When you say you are looping through all subscriptions, does this include implicit ones? By default, rascal will generate a subscription per queue. Since it can't tell the difference between a dead letter queue and a regular queue, you might inadvertently by subscribing to the dead letter queue.

It should be fairly easy to check just by looking in the RabbitMQ Admin UI when the application is running and seeing which queues have consumers. Any implicit subscription has autoCreated config property set to true if you need to exclude them, e.g.

  Object.keys(broker.config.subscriptions).forEach((subscriptionName) => {

    const subscriptionConfig = broker.config.subscriptions[subscriptionName];
    if (subscriptionConfig.autoCreated) return;

    broker.subscribe(subscriptionName, (err, subscription) => {

it's also worth double checking you don't have any old / manually created bindings in the RabbitMQ Admin UI, as this could also result in duplicate messages.

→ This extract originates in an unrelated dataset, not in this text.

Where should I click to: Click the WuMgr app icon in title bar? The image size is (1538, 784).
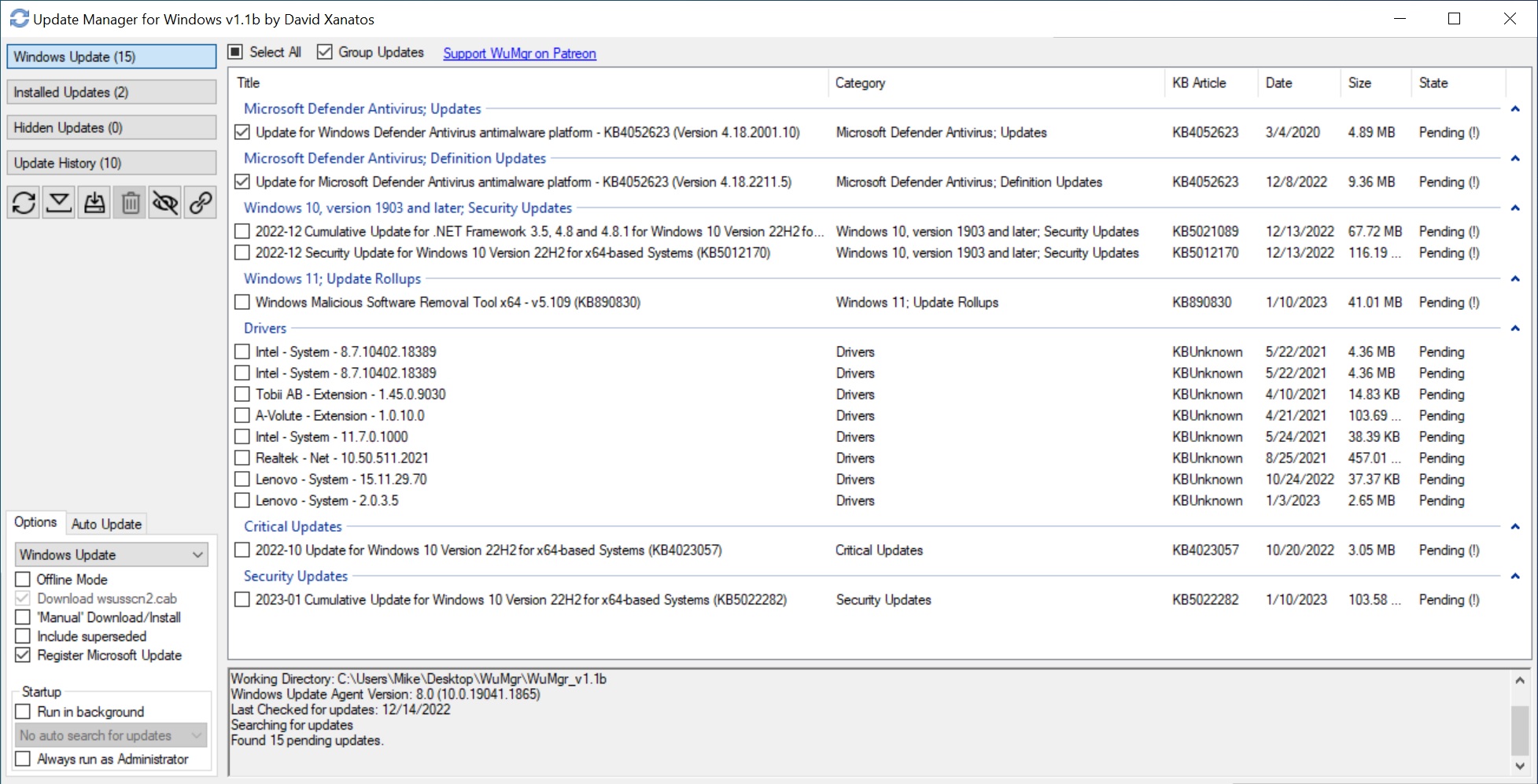19,19
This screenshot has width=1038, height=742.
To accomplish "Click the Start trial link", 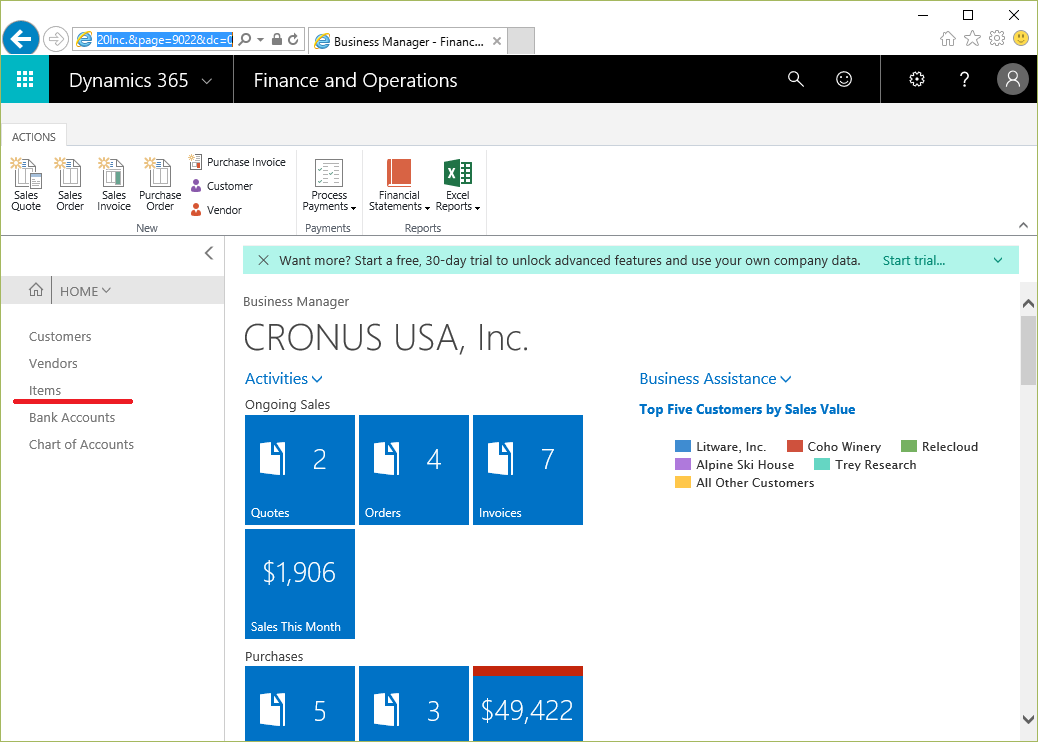I will click(x=913, y=261).

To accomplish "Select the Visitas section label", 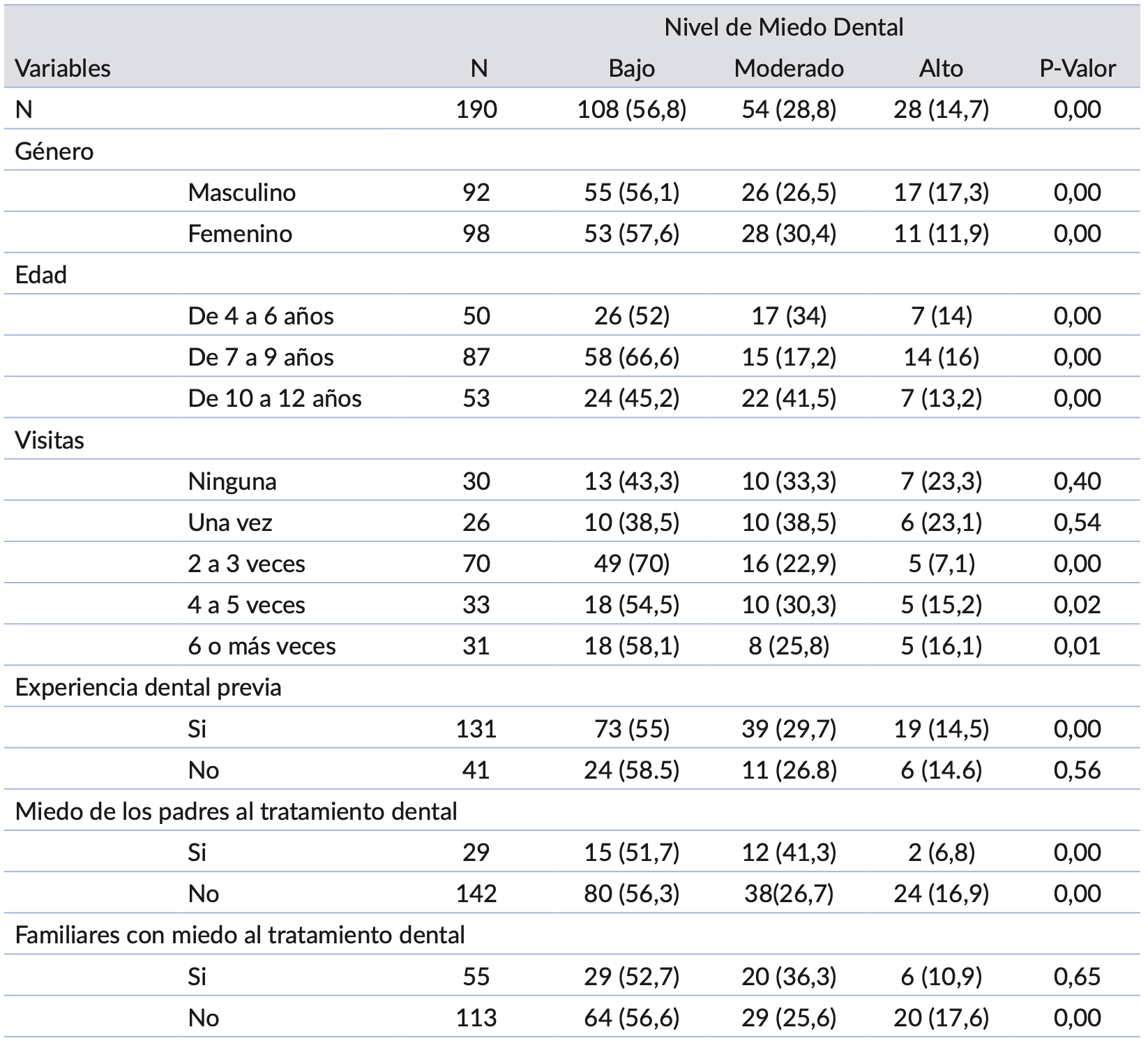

I'll continue investigating in the meantime

from rascal.

nico3dfx avatar nico3dfx commented on July 17, 2024

Hi, this is an example of my config file. The structure is simplified:

{
    "vhosts": {
        "v0": {
            "concurrency": 30,
            "connection": {
                "url": "[URL]",
                "socketOptions": {
                    "timeout": 10000
                }
            },
            "exchanges": {
                "amq.topic": {
                    "type": "topic",
                    "assert": false,
                    "check": true,
                    "options": {
                        "durable": true
                    }
                }
            },
            "queues": {
                "temp1": {
                    "assert": true,
                    "check": true,
                    "options": {
                        "durable": false,
                        "deadLetterExchange": "dead_letters",
                        "deadLetterRoutingKey": "service.dead_letter"
                    }
                },
                "temp2": {
                    "assert": true,
                    "check": true,
                    "options": {
                        "durable": false,
                        "deadLetterExchange": "dead_letters",
                        "deadLetterRoutingKey": "service.dead_letter"
                    }
                }
            },
            "bindings": {
                "temp1": {
                    "source": "amq.topic",
                    "destination": "temp1",
                    "destinationType": "queue",
                    "bindingKeys": [
                        "obj.create",
                        "obj.delete",
                        "obj.edit"
                    ]
                },
                "temp2": {
                    "source": "amq.topic",
                    "destination": "temp2",
                    "destinationType": "queue",
                    "bindingKeys": [
                        "obj.create",
                        "obj.delete",
                        "obj.edit"
                    ]
                }
            },
            "subscriptions": {
                "temp1": {
                    "queue": "temp1"
                },
                "temp2": {
                    "queue": "temp2"
                }
            }
        },
		"dlq": {
            "connection": {
                "url": "[URL]",
                "socketOptions": {
                    "timeout": 10000
                }
            },
            "exchanges": {
                "dead_letters": {
                    "assert": true
                }
            },
            "queues": {
                "dead_letters_service_queue": {
                    "assert": true
                }
            },
            "bindings": {
                "dead_letters_service": {
                    "source": "dead_letters",
                    "destination": "dead_letters_service_queue",
                    "destinationType": "queue",
                    "bindingKeys": [
                        "service.dead_letter"
                    ]
                }
            },
            "subscriptions": {
                "dead_letters_service_queue": {
                    "queue": "dead_letters_service_queue"
                }
            }
        }
    }
}

from rascal.

cressie176 avatar cressie176 commented on July 17, 2024

Hi @nico3dfx,

  1. Does this reflect the config shown in your RabbitMQ Admin UI (exchanges, queues and binding) or extracted using the CLI if you do not have the management plugin installed?
  2. When you loop through the subscriptions are you explicitly excluding those which are auto created by Rascal?
  3. Small point, but there should be no need to both assert and check a definition

from rascal.

cressie176 avatar cressie176 commented on July 17, 2024

@nico3dfx

I've updated ackOrNack to either yield or emit a specific error if it is called twice. Previously it would have emitted a channel error because of an unknown delivery tag, but potentially after a second message was republished.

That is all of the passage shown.